**Data section**

• • • • • • •

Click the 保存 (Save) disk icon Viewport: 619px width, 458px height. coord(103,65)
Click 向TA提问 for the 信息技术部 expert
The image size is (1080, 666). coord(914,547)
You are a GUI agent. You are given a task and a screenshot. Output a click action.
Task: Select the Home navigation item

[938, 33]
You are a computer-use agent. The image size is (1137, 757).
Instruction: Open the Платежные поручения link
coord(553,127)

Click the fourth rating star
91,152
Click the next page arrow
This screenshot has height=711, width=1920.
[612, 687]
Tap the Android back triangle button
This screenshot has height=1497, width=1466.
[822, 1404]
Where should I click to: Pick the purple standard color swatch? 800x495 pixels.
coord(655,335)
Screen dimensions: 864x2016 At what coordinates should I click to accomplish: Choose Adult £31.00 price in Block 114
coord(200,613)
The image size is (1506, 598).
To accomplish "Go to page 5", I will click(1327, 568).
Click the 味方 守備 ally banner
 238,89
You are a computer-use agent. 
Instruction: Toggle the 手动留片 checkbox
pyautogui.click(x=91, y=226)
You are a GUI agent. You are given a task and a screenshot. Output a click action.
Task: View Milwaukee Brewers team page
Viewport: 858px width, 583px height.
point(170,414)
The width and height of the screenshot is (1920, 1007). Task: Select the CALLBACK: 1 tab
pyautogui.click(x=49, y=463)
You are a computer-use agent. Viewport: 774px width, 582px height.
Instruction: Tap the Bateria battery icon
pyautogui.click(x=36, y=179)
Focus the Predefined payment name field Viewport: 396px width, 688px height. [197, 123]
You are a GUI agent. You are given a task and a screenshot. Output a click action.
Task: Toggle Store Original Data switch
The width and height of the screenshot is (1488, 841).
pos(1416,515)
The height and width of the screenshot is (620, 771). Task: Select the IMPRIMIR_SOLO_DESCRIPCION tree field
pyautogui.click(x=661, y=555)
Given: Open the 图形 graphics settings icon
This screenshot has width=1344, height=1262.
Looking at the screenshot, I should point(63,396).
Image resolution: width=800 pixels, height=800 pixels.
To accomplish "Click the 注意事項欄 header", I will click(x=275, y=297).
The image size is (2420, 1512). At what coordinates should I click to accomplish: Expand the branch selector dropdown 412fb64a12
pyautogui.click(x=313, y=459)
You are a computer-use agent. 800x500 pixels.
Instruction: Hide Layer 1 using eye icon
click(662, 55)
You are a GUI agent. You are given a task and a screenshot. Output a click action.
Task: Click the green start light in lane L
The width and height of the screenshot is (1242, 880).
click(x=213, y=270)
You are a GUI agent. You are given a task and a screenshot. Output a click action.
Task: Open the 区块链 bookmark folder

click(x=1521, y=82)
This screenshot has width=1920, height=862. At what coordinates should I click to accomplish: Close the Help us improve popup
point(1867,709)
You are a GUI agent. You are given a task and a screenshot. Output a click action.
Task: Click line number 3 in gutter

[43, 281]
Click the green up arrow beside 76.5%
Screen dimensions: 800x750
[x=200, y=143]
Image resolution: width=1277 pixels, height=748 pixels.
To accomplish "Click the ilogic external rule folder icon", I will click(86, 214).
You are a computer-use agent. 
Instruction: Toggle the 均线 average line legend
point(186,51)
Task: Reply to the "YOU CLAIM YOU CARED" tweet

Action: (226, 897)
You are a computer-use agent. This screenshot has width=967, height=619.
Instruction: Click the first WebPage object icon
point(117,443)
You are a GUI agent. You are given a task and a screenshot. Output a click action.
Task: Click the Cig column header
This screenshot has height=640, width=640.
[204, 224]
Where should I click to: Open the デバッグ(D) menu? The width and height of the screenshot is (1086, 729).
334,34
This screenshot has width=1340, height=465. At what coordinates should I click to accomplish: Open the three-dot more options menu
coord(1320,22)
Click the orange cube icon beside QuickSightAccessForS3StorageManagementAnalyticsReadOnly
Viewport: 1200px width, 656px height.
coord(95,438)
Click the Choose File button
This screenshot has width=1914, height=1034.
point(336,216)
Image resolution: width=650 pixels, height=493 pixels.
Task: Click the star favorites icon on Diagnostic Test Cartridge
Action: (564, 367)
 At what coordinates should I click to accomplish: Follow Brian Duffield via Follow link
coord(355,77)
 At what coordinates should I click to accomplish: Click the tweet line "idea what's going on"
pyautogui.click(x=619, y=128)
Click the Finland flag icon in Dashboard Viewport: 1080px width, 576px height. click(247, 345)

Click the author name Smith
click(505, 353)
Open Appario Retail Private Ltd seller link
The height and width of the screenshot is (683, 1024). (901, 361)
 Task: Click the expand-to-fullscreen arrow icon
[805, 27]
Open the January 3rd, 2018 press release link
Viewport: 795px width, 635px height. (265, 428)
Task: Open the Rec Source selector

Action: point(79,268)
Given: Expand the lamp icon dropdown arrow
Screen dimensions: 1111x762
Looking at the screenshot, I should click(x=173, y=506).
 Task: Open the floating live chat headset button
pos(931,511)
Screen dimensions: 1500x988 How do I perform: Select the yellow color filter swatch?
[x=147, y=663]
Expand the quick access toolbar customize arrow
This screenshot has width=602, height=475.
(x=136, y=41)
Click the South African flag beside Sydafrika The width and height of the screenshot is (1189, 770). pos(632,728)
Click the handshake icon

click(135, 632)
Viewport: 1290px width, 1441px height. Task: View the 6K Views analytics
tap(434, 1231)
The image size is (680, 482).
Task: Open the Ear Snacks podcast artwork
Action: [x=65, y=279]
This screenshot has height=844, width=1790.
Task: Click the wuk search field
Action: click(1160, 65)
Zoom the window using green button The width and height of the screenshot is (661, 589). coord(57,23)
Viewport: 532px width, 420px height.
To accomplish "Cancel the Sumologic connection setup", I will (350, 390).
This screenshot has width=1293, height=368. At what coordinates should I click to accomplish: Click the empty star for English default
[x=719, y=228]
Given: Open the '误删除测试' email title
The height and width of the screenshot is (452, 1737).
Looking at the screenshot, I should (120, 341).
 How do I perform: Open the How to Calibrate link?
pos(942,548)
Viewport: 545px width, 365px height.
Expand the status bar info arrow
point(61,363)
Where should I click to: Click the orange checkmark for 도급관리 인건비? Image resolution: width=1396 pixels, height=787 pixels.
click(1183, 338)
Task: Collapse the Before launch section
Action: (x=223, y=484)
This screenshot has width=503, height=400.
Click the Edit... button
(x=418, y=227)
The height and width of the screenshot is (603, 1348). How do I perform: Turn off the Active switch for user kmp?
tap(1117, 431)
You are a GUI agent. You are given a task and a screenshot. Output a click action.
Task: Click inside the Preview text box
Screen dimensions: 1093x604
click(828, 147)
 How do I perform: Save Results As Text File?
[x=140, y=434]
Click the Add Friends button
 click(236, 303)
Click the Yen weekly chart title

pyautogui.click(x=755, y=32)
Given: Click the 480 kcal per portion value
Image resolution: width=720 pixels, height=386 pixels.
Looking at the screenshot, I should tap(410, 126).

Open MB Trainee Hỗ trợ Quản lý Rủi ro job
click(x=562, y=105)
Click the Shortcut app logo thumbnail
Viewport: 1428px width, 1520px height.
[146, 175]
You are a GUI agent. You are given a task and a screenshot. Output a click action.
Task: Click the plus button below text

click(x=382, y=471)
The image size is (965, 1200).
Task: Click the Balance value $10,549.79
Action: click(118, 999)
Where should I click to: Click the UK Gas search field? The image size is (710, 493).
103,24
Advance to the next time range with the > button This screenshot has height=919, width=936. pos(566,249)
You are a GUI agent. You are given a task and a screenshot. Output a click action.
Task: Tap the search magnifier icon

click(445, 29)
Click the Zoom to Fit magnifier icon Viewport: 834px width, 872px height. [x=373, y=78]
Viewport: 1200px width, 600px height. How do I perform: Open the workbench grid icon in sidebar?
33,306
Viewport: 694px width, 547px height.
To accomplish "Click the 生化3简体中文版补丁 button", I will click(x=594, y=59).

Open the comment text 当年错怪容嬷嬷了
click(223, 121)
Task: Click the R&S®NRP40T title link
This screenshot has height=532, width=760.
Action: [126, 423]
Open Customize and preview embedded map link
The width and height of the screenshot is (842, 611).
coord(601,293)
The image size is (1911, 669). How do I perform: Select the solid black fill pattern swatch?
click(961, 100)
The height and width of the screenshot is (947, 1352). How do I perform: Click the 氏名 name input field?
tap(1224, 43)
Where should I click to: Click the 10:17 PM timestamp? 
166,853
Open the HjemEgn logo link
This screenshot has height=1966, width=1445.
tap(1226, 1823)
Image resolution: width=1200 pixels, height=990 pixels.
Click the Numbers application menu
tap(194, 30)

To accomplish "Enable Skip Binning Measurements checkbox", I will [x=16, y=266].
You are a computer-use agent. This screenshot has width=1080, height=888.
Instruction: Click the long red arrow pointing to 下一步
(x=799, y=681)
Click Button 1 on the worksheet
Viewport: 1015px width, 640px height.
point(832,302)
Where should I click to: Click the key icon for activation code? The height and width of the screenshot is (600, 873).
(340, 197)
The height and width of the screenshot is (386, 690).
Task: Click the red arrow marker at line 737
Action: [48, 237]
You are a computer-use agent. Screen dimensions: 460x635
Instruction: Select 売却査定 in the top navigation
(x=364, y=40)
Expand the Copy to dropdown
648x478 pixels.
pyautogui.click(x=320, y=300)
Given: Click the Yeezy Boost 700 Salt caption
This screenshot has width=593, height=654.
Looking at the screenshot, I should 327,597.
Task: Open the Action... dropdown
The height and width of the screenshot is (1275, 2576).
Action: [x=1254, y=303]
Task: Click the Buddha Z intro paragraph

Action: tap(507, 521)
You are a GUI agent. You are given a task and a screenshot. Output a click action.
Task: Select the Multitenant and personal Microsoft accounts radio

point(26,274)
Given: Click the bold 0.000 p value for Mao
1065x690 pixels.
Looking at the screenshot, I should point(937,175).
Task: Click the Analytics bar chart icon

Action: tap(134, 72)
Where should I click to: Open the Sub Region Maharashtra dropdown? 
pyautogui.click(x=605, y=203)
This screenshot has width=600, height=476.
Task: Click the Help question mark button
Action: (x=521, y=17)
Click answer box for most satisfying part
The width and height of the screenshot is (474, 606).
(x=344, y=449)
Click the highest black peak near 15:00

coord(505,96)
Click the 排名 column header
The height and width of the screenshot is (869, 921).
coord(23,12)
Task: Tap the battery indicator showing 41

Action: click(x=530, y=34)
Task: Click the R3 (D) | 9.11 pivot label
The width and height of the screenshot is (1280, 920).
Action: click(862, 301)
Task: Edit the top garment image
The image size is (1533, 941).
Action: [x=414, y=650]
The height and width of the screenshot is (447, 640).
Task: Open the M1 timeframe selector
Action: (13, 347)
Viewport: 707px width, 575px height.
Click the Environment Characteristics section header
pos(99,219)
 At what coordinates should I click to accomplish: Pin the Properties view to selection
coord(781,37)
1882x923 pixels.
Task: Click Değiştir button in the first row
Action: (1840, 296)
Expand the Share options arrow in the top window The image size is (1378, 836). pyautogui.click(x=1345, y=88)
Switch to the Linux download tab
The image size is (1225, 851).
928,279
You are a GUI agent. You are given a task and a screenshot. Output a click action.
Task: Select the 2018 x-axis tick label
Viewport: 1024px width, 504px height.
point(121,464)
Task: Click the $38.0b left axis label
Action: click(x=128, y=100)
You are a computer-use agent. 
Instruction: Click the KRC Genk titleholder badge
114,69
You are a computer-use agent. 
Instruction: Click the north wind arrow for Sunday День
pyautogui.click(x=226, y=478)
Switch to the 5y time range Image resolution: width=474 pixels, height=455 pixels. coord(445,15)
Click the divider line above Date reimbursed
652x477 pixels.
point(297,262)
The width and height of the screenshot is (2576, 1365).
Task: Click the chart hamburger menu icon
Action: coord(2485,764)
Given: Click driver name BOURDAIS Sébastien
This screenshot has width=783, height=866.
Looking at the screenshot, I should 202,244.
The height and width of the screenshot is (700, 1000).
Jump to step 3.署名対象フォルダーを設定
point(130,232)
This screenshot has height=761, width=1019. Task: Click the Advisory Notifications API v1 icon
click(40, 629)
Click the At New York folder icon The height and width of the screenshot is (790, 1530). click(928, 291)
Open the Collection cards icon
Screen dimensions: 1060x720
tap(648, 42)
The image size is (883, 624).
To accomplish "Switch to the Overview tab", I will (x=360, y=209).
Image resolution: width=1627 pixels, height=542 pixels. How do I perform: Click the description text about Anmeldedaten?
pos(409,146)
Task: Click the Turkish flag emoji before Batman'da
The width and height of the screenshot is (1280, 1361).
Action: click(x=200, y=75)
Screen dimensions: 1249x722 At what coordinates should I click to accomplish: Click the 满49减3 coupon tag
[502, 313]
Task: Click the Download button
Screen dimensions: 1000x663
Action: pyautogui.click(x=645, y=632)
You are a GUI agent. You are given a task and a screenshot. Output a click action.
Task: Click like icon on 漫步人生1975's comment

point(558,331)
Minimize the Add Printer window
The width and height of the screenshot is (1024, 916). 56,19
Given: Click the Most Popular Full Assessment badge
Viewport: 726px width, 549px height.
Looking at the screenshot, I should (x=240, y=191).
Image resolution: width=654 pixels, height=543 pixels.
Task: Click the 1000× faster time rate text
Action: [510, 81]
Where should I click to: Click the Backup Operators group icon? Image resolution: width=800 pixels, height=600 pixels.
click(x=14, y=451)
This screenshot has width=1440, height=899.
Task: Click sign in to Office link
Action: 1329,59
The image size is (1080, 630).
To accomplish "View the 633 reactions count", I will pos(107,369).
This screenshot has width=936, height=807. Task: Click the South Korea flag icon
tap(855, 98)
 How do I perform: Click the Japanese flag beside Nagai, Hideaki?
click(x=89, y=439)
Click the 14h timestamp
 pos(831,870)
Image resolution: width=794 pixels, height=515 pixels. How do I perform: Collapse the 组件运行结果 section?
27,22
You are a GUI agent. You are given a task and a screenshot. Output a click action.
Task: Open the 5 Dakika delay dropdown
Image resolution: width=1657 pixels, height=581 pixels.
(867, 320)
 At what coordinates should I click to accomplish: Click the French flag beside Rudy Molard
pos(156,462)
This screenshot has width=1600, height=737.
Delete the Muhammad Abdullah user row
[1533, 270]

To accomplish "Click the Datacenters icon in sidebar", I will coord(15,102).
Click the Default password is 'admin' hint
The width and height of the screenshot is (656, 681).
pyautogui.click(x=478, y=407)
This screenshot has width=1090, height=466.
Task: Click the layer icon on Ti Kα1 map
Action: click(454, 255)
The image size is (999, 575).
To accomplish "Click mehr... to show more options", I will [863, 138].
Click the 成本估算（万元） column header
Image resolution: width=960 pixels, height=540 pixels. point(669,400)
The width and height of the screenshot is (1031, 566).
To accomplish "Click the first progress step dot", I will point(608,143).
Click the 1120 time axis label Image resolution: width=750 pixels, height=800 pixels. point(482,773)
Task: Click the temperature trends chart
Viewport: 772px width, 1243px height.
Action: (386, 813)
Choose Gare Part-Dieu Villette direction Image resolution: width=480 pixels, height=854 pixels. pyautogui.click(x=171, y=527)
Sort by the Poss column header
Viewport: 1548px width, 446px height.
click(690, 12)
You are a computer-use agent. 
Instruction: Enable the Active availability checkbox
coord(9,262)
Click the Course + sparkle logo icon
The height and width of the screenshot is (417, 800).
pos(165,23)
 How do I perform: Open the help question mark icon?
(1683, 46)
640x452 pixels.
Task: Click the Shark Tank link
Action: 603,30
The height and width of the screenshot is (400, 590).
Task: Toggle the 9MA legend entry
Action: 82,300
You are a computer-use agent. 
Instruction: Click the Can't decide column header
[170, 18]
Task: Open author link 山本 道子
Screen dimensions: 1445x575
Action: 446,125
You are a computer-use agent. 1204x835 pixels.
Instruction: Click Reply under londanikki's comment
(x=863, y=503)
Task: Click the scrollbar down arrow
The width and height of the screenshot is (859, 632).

• • • • • • •

Return all lines above that mention the word "green".

Task: Click the green start light in lane L
Click the green up arrow beside 76.5%
Zoom the window using green button The width and height of the screenshot is (661, 589). coord(57,23)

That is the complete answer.